Furthermore, as an episodic series, it is important that the episodic characters are interesting. And, honestly, I don’t recall an episode where the episodic characters were boring. So on that front, you have nothing to worry about.
Sound and animation
So, needless to say, anyone who has watched this anime will tell you that the animation is great and the fight scenes are fuid and engaging – which is great, seeing as this is an action anime about samurai. And yes, they are right. I think what’s special about Samurai Champloo isn’t just that the animation is fluid, though, but the fact that the movements of the characters’ actions, epecially during fights, are irregular, creative and yet realistic and believable. Few special effects are used in the action scenes of this anime just because what they (the creators) give you is fine on its own.
The soundtrack may be something that those interested in the music of Nujabes, Dj Okawari, Fat Jon, Emancipator and other artists of this music genre, have heard, or at least heard music by the soundtrack’s creators, Fat Jon and Nujabes. They went for something very new and different for this OST and I just ate it right up. And no – not because I’m a fan of that kind of music already – but because the artists who made it clearly made a soundtrack with character and that fit very well with the animation it was tied to. This hip-hop soundtrack flowed well with both the fast-paced and slow, more solemn scenes, and had attitude, which played nicely with the tone of the anime.

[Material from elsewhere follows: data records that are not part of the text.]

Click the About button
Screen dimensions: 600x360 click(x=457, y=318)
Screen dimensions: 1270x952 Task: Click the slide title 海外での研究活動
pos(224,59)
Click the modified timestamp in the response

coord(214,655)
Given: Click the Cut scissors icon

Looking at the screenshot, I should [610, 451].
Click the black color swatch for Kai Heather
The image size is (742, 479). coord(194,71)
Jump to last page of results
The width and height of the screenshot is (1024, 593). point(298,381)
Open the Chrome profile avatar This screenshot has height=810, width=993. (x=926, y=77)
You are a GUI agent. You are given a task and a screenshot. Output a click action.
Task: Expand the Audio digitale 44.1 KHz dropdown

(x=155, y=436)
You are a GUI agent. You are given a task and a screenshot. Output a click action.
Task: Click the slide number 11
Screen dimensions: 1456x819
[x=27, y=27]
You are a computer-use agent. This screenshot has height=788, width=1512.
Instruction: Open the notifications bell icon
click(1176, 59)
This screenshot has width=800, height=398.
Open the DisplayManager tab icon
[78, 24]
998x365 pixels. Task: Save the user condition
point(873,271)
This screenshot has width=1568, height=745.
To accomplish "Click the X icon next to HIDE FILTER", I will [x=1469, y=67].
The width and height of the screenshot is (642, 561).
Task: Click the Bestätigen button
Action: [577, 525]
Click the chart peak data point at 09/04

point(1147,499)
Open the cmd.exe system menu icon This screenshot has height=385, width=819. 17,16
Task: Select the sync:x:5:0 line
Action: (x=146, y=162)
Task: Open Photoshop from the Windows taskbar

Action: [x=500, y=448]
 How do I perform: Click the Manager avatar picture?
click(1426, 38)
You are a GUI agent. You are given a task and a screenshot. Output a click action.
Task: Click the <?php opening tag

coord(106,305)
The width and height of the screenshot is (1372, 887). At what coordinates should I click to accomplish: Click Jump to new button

This anime is worth a watch. It was engaging, had fun and lively character ineractions and a good sense of companionship between its main characters. Each episode felt fresh and, most importantly, showed me that episodic anime can work well and not feel empty or repetetive.
8/10 for characters
7/10 on average for episodic story
9/10 for art and animation
8/10 for soundtrack
and a 9/10 for my personal enjoyment.